「おじさんは、フーバーのために宇宙へ行くのよね? ヴァルター、あなたは?」
(略)
「まだ見たことのないものを見たいという好奇心や、誰よりも遠くへ行きたいという向上心、ってのはどうです? 僕の好きな言葉なんですけど」
鈍器製造職人、川上稔の出発点。
ゲーム小説大賞の金賞受賞のデビュー作。
昔から変わらないなぁ、という安心の雰囲気を感じます。
精霊式機関という流体が結晶化した「精霊石」で動く機関が存在して。
それを利用した兵器なんかも多く開発された世界。
ただ、コレは便利な一方で、精霊石が月の光に共鳴し出力を暴走させてしまうという性質ももっていて。
人類初の友人宇宙船の打ち上げに失敗したこともあり、宇宙へ行く方法を模索することは諦められてしまった。
けれど。折れずに備え続けた男も居て。
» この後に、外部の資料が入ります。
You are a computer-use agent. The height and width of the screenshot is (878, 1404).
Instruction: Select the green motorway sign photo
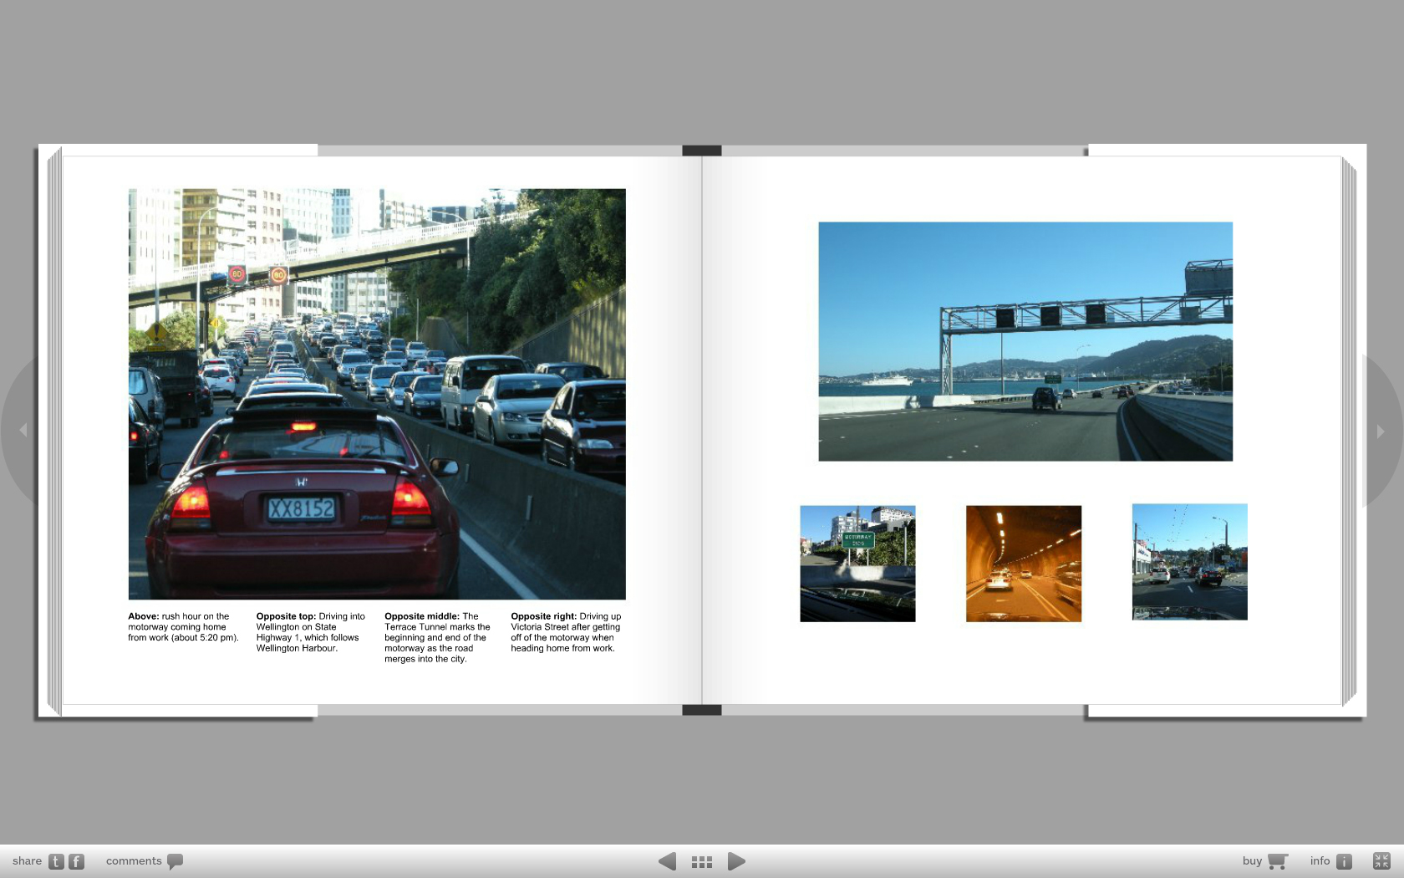(857, 564)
そんな十五年の願いの果てが描かれています。
主人公たちは、大気圏脱出が可能な、進化する機体なんてものを作り上げて。
軍に協力する形で資材だとかを得ていたので、方針の違いから追われることになってますが。
彼らは最初から最後まで宇宙しか見ていなくて、全ての障害を乗り越えて目的を達成したんだから大したものです。
初期作品で、厚さもそこまでではないので、川上節は感じますが大人しい部類ですかねぇ。